List every line below that contains the string "pixels". Uppercase and lowercase letters count as different.

—————

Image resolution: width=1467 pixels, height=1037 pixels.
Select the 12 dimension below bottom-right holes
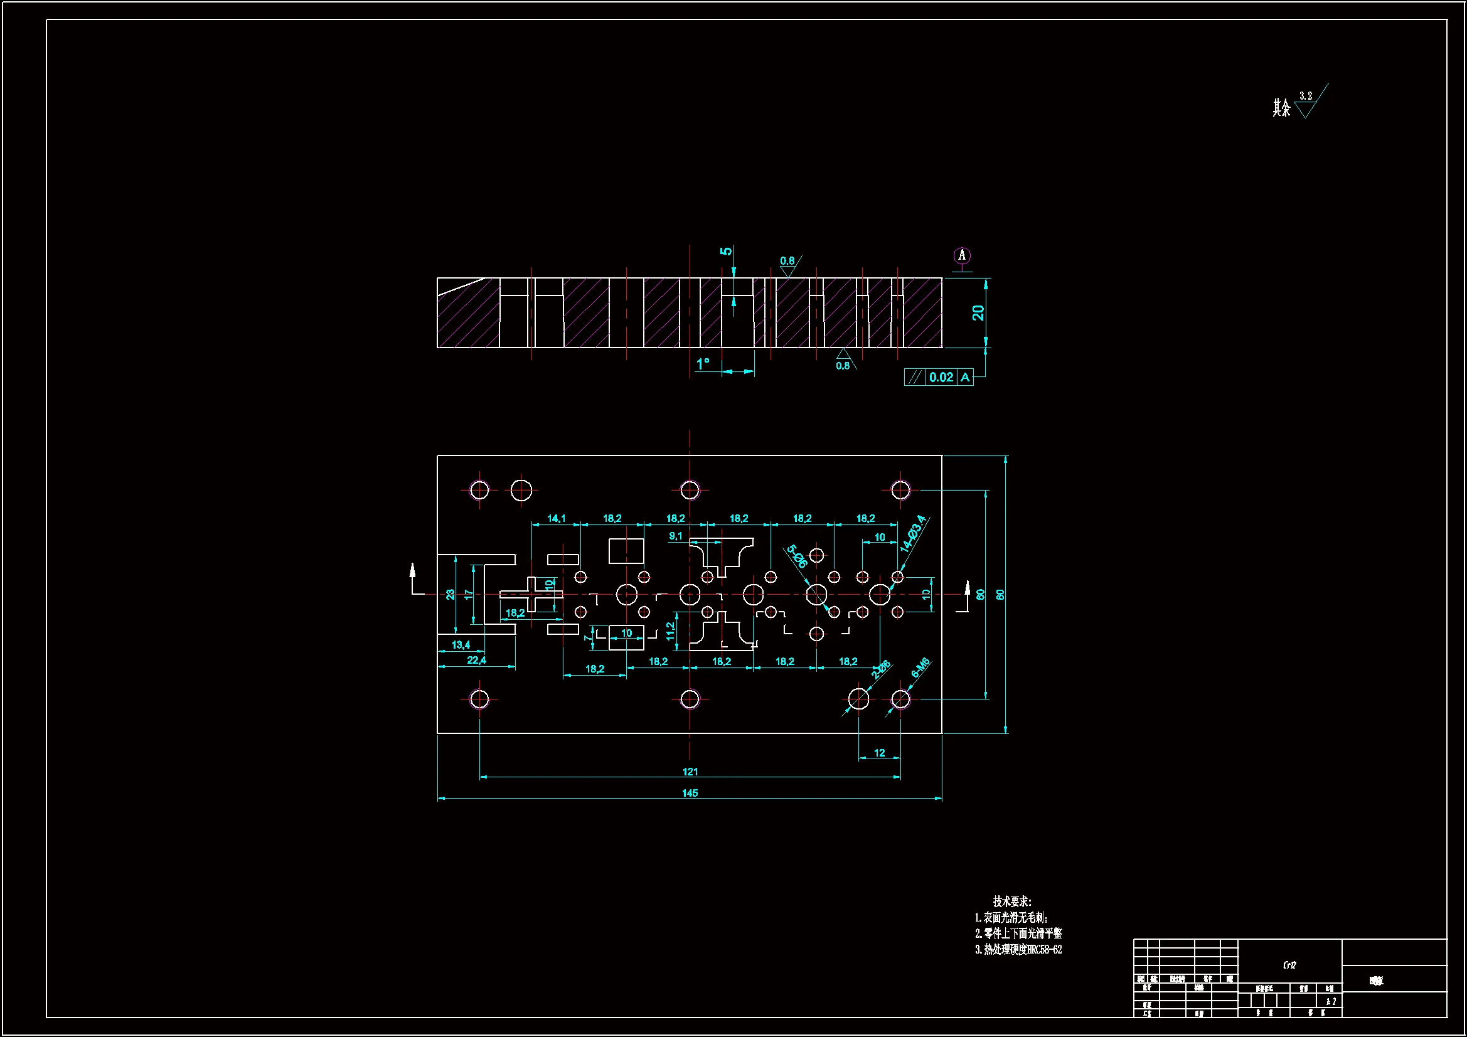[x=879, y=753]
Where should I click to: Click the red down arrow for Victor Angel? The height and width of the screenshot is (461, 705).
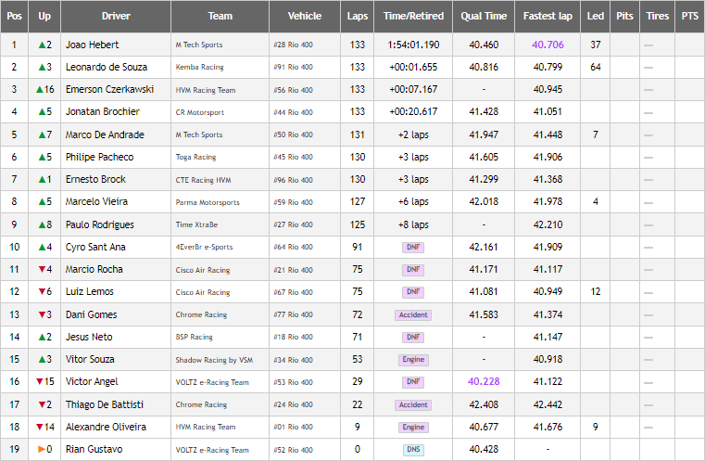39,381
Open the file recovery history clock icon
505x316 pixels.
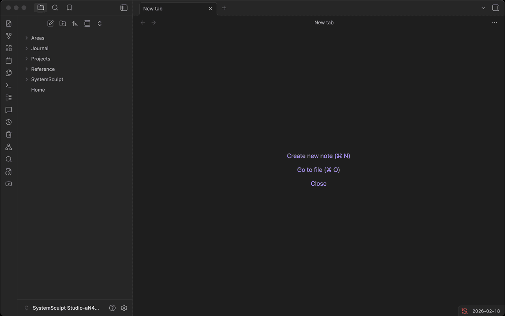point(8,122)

—————

### [Answer below]
Image resolution: width=1467 pixels, height=1037 pixels.
505x316 pixels.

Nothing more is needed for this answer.